Original Research - Special Collection: Practical Theology

Communicating hope with one breath

Stephen D. Edwards
HTS Teologiese Studies / Theological Studies | Vol 67, No 2 | a901 | DOI: https://doi.org/10.4102/hts.v67i2.901 | © 2011 Stephen D. Edwards | This work is licensed under CC Attribution 4.0
Submitted: 25 June 2010 | Published: 07 March 2011

About the author(s)

Stephen D. Edwards, Department of Psychology, University of Zululand, South Africa


The central thesis of this article was that the phenomenon of hope involves states and stages of consciousness development, which can be enhanced through breath control, meditation, prayer and related practices that have formed the essence of various spiritual healing traditions for millennia. In particular, it was argued that breath control can provide a vital foundation for consciousness transformation and the development of hope.

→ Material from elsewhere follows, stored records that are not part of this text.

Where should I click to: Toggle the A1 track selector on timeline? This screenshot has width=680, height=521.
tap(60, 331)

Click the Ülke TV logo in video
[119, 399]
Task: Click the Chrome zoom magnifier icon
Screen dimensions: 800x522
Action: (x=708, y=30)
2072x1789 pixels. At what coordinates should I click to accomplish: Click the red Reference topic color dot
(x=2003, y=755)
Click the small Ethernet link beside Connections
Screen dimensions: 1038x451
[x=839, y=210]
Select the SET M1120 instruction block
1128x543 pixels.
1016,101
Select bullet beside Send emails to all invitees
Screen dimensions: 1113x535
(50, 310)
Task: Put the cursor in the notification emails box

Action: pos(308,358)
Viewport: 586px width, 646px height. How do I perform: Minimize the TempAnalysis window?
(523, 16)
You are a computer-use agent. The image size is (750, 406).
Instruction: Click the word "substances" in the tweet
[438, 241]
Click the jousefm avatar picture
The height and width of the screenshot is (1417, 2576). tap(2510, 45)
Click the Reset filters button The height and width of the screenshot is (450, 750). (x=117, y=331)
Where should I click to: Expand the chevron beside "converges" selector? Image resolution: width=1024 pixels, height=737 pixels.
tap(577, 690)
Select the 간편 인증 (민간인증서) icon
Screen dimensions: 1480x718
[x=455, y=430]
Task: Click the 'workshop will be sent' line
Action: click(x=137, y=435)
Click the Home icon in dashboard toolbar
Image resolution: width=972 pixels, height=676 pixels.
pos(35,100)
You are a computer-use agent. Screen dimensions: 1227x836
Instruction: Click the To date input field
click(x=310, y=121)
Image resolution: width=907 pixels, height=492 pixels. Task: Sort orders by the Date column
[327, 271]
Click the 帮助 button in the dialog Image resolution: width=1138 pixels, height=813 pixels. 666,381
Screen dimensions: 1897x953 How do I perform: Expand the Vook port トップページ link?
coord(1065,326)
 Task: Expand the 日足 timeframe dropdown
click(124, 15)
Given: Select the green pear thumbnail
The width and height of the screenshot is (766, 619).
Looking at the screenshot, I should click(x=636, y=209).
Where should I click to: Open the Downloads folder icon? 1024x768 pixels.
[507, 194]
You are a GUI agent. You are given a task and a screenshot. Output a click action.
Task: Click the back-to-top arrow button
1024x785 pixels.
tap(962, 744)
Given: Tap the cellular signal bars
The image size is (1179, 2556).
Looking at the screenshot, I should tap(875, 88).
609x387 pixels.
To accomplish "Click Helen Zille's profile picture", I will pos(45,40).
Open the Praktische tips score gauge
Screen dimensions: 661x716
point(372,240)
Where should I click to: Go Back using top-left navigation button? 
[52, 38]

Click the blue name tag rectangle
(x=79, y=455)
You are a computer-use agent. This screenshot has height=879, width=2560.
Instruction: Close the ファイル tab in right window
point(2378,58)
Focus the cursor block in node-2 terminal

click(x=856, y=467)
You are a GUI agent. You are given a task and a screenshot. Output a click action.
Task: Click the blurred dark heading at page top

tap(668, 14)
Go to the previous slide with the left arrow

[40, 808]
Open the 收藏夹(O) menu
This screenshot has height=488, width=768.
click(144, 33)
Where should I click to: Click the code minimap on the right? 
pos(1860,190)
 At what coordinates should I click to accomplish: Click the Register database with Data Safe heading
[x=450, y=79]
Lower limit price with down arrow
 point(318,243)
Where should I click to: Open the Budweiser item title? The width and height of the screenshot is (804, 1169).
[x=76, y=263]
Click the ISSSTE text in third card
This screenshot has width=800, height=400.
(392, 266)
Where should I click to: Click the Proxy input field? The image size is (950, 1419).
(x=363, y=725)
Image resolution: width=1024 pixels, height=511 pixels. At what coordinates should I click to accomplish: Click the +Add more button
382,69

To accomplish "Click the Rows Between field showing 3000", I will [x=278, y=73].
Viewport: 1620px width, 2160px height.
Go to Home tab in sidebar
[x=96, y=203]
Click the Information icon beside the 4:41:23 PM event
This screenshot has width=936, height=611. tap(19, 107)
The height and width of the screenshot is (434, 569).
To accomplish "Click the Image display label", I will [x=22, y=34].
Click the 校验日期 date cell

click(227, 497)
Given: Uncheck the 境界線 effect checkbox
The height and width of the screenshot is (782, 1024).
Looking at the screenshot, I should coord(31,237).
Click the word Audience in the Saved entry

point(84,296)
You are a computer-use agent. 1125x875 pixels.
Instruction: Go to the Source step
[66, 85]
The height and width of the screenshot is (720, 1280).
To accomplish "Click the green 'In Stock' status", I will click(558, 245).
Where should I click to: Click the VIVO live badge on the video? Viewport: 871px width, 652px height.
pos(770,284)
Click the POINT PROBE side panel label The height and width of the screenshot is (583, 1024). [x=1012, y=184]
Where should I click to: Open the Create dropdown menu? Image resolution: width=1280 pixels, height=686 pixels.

Whilst breath control alone may lead to a state of pure, transcendent and/or cosmic consciousness, the practical theological implications are that its effect of enhancing states and stages of consciousness may be anchored and amplified. This process can take place through further contemplative and intercessory meditation, prayer and related behaviour and will differ between people, groups, contexts, religious and/or spiritual traditions. A particular method of breath control called One Breath, which is associated with pure consciousness and the experience of hope was described. Such an experience typically leads to further spiritual practice, healing and transformation. It was concluded that such ongoing spiritual practice is crucial for improving consciousness development, healing and hope for individuals, societies, planet Earth and the cosmos.